◆ **What is needed**:
The answer must be an exact copy of the lines from the one with "At what coordinates should I click to accomplish: Select" through the final line below, with no pictures and nothing else.

..........

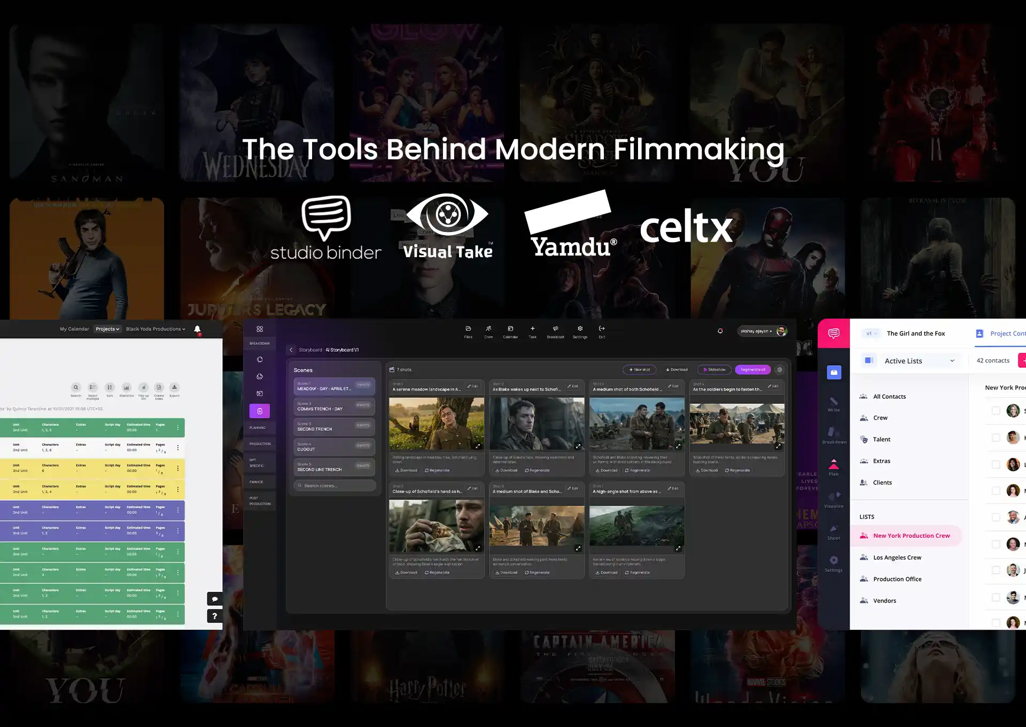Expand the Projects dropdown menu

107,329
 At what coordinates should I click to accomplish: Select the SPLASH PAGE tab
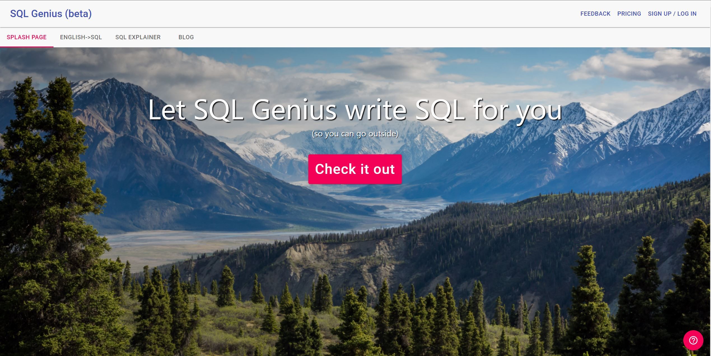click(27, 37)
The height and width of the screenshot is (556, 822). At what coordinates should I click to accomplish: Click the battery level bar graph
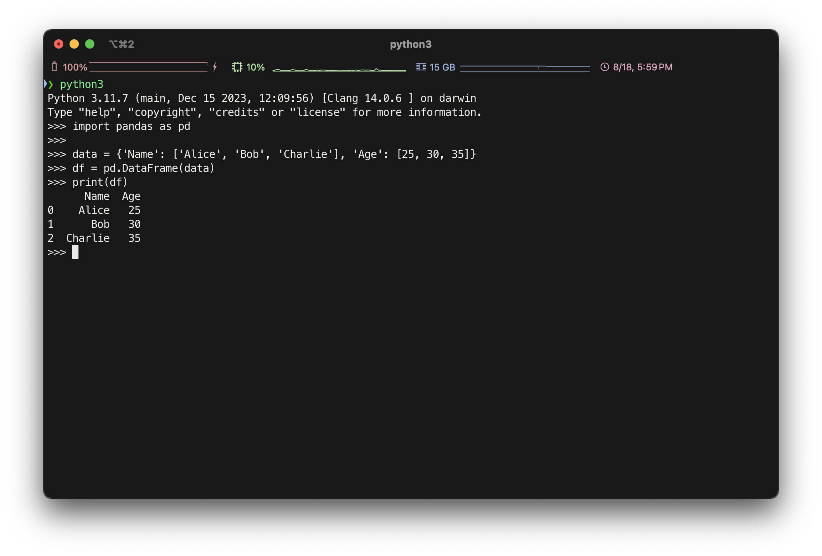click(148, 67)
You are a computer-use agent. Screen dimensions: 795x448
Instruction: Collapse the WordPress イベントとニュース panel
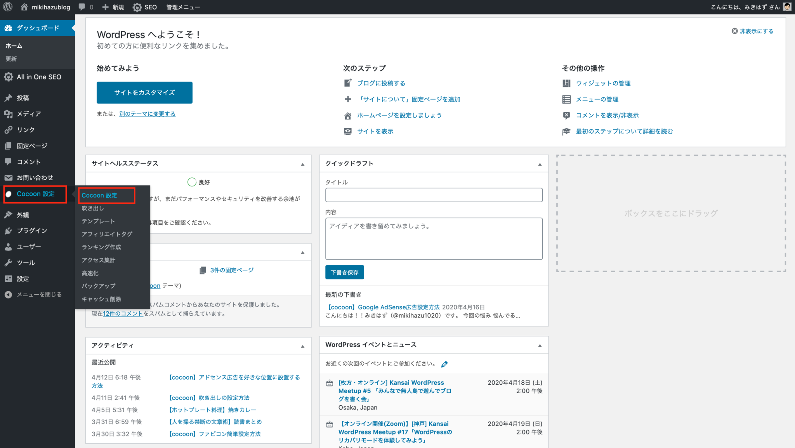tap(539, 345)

..........

◆ **Response box**:
 At what coordinates should I click to accomplish: Select the SPLASH PAGE tab
click(27, 37)
The height and width of the screenshot is (556, 822). At what coordinates should I click to accomplish: Click the battery level bar graph
click(148, 67)
You are a computer-use agent. Screen dimensions: 795x448
Instruction: Collapse the WordPress イベントとニュース panel
tap(539, 345)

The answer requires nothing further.